Sepsis is often associated with subclinical hypercoagulability or acute disseminated intravascular coagulation (DIC) accompanied by widespread microvascular thrombosis and consumption of platelets and coagulation proteins, leading to bleeding [82]. Sepsis induces a shift in the EC phenotype toward a procoagulant and anti-fibrinolytic status. Activated ECs, in the presence of proinflammatory molecules, express tissue factor (TF), which binds with circulating coagulation factor VII in the extrinsic pathway of the blood coagulation system. Activated ECs promote platelet adhesion and aggregation via the upregulation of various cell surface adhesion molecules [83]. During sepsis, PAI-1(plasminogen activator inhibitor-1) is released by ECs, leading to the inhibition of fibrinolysis and hypercoagulation.

3.3.3. Vascular Tone

Sepsis leads to high cardiac output and decreased peripheral resistance due to vessel dilation and hypotension. Inflammatory ligands cause increased NO synthesis from ECs and smooth muscle cell relaxation [84]. NO also reacts with ROS to form nitrate and nitrate-inducing cytotoxicities [85].
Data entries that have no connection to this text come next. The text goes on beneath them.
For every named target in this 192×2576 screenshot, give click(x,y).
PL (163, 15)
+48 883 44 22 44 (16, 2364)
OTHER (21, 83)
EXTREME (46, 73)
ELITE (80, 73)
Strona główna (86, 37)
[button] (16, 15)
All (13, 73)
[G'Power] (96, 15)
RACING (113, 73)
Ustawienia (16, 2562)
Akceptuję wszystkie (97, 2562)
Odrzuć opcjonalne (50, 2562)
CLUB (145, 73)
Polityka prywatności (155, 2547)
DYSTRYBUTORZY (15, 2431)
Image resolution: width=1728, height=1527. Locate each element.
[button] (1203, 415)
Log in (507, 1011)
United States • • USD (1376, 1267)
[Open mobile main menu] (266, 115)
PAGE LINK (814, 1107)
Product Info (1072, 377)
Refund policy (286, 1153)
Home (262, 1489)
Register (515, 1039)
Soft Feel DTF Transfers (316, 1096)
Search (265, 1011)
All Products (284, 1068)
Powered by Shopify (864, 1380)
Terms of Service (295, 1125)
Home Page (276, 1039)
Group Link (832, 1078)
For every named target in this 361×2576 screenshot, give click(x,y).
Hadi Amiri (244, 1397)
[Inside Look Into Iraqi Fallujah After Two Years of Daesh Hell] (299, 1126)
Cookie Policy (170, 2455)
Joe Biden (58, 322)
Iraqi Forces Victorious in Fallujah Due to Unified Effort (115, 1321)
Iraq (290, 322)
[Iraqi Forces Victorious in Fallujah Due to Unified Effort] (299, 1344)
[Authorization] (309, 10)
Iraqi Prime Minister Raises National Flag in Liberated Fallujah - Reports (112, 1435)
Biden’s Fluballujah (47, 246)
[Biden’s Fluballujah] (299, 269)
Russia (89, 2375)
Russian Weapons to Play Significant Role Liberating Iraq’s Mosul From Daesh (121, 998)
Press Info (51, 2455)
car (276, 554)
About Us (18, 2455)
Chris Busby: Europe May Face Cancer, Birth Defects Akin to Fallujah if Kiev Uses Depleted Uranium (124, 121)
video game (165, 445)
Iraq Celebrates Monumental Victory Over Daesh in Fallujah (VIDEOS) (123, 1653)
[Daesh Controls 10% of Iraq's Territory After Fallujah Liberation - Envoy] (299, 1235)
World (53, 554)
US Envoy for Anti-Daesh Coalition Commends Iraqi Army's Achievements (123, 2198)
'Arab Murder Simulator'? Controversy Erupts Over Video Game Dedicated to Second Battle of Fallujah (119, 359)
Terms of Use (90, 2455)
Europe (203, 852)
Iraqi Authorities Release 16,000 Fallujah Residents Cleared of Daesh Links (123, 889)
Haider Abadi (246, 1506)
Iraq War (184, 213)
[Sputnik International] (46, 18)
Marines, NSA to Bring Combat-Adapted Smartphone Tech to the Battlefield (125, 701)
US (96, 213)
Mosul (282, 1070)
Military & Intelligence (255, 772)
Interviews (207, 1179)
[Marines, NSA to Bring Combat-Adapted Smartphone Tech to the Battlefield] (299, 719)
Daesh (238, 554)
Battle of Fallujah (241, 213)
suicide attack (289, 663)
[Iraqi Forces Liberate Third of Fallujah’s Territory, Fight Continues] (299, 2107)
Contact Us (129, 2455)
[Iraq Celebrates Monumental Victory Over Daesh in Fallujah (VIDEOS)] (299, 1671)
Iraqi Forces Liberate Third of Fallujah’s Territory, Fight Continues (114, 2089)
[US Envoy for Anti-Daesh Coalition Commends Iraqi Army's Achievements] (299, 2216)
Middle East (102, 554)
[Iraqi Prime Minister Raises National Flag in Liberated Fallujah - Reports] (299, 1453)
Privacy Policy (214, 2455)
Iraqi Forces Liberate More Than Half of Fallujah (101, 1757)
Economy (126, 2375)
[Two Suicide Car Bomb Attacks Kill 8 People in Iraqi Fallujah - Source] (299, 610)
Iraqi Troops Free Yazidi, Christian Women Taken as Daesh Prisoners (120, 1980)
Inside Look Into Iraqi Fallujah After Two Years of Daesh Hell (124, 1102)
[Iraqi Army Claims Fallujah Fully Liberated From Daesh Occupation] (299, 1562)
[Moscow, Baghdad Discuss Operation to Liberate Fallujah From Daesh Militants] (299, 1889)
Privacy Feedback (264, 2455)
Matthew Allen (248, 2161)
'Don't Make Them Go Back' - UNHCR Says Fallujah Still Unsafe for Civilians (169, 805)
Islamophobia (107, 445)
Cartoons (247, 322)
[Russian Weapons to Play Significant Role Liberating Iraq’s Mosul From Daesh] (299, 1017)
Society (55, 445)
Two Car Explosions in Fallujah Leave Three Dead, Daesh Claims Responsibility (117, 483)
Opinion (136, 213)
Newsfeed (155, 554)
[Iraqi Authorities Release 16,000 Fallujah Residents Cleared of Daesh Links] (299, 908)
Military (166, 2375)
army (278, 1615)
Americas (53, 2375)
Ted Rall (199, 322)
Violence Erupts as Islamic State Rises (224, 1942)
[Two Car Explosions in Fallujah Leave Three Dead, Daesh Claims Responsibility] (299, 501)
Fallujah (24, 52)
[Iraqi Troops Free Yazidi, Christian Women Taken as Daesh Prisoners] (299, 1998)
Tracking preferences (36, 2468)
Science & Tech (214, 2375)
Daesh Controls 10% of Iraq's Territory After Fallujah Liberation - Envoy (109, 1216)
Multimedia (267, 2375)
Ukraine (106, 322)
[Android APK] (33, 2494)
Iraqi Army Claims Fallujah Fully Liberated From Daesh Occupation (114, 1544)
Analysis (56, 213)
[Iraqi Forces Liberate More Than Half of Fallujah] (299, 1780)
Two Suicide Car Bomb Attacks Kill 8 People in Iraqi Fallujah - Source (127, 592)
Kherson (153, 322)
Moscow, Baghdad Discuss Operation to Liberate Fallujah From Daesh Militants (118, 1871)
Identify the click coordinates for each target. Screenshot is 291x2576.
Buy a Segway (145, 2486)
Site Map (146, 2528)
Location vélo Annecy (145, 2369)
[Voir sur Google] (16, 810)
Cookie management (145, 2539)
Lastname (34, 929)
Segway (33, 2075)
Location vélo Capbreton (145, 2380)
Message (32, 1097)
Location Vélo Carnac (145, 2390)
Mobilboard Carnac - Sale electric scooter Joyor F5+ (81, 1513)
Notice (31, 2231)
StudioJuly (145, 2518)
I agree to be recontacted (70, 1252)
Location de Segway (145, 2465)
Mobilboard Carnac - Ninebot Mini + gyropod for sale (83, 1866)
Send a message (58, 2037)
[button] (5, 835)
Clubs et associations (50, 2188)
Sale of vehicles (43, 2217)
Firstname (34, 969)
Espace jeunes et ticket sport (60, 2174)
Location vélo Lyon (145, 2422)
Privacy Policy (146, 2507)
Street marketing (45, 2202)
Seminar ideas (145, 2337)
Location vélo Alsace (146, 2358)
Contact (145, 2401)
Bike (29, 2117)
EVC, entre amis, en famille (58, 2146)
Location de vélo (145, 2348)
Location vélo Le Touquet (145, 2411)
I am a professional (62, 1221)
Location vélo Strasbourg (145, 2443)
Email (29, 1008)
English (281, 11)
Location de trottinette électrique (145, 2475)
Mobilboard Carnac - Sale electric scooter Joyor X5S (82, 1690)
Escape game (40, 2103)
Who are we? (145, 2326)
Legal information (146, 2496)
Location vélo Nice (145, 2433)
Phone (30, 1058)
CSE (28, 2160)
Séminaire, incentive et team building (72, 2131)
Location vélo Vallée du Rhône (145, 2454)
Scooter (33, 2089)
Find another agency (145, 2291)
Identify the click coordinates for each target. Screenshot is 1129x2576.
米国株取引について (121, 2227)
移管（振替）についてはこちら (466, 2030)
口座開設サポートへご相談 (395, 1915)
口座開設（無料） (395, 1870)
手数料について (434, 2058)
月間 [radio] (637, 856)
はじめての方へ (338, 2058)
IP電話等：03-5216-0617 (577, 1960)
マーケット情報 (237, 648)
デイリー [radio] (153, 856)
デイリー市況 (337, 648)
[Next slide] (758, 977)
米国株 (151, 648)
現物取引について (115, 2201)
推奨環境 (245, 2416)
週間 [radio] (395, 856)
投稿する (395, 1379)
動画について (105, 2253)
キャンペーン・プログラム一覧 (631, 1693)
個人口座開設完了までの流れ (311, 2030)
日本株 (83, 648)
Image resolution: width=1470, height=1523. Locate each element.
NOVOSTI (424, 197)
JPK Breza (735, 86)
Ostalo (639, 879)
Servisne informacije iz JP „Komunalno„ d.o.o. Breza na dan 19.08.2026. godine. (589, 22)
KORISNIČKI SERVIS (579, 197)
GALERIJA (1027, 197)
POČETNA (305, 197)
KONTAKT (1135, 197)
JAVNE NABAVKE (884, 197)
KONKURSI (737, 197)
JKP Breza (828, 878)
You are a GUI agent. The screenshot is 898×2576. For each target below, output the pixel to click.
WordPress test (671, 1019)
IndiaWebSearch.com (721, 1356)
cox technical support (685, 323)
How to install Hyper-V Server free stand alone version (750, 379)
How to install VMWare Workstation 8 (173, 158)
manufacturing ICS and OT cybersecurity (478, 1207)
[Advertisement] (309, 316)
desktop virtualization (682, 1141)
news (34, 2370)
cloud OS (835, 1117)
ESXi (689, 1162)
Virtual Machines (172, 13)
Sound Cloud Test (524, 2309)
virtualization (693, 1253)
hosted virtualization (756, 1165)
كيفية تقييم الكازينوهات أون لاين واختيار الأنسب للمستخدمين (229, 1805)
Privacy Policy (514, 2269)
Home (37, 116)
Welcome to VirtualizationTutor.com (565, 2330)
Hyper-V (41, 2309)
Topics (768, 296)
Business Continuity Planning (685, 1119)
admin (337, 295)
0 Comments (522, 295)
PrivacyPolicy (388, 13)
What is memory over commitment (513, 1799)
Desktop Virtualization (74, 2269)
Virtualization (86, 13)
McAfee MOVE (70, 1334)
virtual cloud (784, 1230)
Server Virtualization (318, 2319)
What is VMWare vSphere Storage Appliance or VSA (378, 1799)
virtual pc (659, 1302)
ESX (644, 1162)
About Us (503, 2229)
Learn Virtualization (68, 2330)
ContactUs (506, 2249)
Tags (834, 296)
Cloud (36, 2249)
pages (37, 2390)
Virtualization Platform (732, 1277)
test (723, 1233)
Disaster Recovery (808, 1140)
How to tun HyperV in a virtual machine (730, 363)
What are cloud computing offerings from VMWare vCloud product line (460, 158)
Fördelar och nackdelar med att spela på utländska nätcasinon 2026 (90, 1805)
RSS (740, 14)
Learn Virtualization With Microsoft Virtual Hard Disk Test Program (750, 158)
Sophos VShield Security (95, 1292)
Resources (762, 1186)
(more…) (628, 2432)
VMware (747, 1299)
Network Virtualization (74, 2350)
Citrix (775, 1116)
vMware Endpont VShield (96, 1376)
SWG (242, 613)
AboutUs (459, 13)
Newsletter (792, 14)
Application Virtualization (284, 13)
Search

Proinflammatory stimuli such as diabetes, hypercholesterolemia, disturbed flow, ECM remodeling, and inflammatory cytokines induce activation of ECs and modification of phenotypes via the upregulation of inflammatory proteins and activation of several signaling pathways. This proinflammatory phenotype causes EC dysfunction, leading to weakening of the barrier, an increase in permeability, an increase in inflammation, EndoMT, senescence, etc, which is shown in Figure 1. These factors are the main causes of the development of most cardiovascular diseases.
Figure 1. EC dysfunction and the progression of vascular diseases.